— TASK GOAL —
In your answer, reproduce exactly the lines from the beginning of the listing below through the one containing "Especiales (487, 213)", and only those lines.
[[ DATA SECTION open ]]
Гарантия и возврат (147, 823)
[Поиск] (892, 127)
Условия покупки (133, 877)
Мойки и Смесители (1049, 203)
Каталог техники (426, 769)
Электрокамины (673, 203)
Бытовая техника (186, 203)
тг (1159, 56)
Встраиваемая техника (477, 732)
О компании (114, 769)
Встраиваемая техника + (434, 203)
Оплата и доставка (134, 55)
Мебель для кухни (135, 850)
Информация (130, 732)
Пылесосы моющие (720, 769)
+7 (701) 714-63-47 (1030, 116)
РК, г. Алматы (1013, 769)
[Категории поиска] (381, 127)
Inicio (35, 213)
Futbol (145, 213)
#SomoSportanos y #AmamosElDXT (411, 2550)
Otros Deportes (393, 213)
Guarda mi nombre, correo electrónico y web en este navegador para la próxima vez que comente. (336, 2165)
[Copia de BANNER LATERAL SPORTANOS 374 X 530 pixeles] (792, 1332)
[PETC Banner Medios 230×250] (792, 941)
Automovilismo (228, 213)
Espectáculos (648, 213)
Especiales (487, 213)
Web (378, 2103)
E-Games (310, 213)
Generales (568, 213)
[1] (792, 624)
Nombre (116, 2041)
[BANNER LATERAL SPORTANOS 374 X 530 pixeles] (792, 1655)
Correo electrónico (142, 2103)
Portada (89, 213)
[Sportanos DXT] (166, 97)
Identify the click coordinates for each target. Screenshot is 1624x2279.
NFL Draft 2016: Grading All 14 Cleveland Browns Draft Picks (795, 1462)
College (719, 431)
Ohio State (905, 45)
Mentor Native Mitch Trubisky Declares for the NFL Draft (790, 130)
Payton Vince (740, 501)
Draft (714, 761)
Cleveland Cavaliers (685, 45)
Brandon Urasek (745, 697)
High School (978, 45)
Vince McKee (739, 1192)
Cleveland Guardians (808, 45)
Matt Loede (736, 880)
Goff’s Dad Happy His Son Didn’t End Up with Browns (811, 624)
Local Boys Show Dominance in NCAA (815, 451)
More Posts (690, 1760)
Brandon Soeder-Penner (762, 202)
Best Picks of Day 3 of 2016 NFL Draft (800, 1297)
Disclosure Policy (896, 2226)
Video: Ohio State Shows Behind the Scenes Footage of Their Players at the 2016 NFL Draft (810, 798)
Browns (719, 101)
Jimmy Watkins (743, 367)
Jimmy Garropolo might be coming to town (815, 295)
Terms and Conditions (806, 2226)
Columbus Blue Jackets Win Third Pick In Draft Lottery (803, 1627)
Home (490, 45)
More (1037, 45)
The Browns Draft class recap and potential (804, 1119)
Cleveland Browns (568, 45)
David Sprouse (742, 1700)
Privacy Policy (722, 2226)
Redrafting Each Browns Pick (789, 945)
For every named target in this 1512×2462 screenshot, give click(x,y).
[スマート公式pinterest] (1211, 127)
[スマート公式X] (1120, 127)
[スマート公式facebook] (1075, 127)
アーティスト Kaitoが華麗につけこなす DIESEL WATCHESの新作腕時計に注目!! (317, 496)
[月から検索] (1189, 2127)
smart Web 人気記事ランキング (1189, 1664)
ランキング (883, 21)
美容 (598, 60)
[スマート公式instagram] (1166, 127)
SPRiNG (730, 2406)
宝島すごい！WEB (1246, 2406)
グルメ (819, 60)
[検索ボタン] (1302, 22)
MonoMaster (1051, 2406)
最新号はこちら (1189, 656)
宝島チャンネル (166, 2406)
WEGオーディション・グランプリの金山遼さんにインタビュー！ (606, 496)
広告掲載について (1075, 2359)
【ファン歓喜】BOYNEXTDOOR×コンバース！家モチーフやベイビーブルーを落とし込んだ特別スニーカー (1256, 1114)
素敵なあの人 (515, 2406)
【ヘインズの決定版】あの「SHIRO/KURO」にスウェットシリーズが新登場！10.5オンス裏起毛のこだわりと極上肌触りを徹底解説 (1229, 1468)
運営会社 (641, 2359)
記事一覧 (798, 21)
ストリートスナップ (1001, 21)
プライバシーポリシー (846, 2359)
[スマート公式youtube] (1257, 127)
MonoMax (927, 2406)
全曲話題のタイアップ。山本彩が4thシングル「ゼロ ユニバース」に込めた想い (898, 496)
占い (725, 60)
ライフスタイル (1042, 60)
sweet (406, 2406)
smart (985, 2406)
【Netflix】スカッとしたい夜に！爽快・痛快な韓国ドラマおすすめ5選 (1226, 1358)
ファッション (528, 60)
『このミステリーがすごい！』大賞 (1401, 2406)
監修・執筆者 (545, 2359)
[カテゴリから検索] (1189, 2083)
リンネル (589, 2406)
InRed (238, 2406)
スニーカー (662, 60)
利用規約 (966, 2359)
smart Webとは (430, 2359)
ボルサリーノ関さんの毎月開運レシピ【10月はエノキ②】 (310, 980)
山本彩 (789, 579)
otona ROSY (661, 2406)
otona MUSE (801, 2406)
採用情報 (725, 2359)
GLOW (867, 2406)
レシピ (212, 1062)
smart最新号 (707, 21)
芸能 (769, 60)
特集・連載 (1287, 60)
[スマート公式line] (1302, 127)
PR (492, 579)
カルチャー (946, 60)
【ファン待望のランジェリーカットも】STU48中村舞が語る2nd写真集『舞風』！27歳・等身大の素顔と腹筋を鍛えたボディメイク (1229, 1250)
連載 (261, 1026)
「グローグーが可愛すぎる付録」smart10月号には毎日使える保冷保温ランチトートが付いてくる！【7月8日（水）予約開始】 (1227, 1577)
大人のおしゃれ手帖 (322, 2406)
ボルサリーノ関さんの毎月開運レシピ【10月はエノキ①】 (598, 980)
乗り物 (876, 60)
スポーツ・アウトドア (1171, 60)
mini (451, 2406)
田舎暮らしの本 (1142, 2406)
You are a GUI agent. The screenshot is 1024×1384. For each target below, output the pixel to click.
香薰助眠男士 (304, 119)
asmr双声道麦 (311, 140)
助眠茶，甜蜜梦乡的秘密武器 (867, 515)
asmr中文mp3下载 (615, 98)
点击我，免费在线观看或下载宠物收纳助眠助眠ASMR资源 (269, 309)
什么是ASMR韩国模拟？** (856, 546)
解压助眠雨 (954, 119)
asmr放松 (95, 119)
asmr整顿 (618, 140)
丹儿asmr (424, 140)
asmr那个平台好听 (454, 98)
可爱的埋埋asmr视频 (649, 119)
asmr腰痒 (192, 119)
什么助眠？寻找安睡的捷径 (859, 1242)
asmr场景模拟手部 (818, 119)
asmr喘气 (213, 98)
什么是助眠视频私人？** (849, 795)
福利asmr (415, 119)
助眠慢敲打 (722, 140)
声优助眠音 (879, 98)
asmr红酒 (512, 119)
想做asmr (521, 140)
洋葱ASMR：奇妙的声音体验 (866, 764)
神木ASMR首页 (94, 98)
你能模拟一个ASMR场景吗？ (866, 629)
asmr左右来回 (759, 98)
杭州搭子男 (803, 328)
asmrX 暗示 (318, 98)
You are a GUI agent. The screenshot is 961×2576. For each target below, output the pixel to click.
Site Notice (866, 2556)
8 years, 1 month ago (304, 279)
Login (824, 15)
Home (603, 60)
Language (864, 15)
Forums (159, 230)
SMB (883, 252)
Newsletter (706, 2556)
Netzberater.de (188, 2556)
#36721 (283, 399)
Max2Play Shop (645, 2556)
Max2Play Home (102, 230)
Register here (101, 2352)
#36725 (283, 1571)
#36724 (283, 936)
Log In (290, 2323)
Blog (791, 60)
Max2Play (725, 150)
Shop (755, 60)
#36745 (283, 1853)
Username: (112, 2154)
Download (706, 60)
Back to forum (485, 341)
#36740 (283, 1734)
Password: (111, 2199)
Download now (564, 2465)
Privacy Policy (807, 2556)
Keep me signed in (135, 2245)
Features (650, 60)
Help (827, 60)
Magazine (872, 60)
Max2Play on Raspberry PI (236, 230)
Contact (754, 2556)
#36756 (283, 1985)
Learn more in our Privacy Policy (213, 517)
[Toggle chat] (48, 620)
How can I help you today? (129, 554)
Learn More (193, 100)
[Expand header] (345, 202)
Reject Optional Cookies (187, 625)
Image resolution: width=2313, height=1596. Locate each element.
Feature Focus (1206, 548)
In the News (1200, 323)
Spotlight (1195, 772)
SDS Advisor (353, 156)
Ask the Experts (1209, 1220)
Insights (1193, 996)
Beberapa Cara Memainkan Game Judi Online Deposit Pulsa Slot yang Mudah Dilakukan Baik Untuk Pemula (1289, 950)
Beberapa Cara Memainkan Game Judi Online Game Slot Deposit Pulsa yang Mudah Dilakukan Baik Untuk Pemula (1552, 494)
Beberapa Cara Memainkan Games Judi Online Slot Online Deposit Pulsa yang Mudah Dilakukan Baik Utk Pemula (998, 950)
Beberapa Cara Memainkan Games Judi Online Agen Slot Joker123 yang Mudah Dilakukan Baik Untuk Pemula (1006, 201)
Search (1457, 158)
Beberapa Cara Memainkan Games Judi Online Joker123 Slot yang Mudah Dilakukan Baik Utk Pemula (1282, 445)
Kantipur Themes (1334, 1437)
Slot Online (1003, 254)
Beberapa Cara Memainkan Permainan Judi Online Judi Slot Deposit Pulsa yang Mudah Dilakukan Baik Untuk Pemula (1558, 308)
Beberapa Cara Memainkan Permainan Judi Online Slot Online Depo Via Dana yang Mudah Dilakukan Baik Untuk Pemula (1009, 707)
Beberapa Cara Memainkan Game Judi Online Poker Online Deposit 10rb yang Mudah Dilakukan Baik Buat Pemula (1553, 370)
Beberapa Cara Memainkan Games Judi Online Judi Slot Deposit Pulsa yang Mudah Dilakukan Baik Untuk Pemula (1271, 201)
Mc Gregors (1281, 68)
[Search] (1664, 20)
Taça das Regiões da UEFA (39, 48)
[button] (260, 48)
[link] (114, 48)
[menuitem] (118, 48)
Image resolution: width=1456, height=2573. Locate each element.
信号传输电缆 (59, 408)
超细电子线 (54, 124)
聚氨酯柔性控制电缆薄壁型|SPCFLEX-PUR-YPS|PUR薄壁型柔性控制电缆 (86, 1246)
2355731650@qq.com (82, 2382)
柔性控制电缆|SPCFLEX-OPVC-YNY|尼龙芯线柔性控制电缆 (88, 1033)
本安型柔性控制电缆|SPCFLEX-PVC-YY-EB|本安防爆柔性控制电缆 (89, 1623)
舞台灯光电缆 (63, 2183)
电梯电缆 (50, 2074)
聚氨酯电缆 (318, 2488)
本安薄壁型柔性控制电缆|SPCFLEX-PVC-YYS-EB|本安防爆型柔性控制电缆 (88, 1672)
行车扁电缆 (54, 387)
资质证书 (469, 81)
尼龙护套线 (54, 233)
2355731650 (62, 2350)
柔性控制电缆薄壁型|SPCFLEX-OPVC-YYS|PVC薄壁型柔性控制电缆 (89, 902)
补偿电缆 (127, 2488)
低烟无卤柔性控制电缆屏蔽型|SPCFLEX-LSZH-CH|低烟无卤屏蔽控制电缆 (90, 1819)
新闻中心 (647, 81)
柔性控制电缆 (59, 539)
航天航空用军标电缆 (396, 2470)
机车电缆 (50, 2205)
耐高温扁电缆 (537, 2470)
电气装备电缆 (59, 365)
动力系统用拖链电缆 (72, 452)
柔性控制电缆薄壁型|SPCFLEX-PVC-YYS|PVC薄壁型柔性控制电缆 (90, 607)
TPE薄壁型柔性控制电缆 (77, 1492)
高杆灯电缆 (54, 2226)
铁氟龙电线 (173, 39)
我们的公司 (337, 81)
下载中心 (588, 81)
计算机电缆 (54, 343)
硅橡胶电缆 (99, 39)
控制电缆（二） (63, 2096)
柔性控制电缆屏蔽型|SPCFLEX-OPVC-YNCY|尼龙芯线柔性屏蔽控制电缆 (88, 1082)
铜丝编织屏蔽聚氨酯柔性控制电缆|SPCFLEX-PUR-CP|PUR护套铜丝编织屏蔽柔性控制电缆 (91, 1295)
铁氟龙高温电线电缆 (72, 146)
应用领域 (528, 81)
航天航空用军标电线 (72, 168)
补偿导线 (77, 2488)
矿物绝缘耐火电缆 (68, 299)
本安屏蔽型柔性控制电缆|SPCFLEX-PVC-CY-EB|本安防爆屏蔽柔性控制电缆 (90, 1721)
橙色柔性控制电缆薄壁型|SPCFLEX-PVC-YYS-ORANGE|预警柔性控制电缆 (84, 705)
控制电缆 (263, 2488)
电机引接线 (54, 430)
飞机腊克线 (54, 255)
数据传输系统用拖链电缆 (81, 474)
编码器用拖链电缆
[[ DATA SECTION closed ]]
— EXERCISE RESULT —
Гарантия и возврат (147, 823)
[Поиск] (892, 127)
Условия покупки (133, 877)
Мойки и Смесители (1049, 203)
Каталог техники (426, 769)
Электрокамины (673, 203)
Бытовая техника (186, 203)
тг (1159, 56)
Встраиваемая техника (477, 732)
О компании (114, 769)
Встраиваемая техника + (434, 203)
Оплата и доставка (134, 55)
Мебель для кухни (135, 850)
Информация (130, 732)
Пылесосы моющие (720, 769)
+7 (701) 714-63-47 (1030, 116)
РК, г. Алматы (1013, 769)
[Категории поиска] (381, 127)
Inicio (35, 213)
Futbol (145, 213)
#SomoSportanos y #AmamosElDXT (411, 2550)
Otros Deportes (393, 213)
Guarda mi nombre, correo electrónico y web en este navegador para la próxima vez que comente. (336, 2165)
[Copia de BANNER LATERAL SPORTANOS 374 X 530 pixeles] (792, 1332)
[PETC Banner Medios 230×250] (792, 941)
Automovilismo (228, 213)
Espectáculos (648, 213)
Especiales (487, 213)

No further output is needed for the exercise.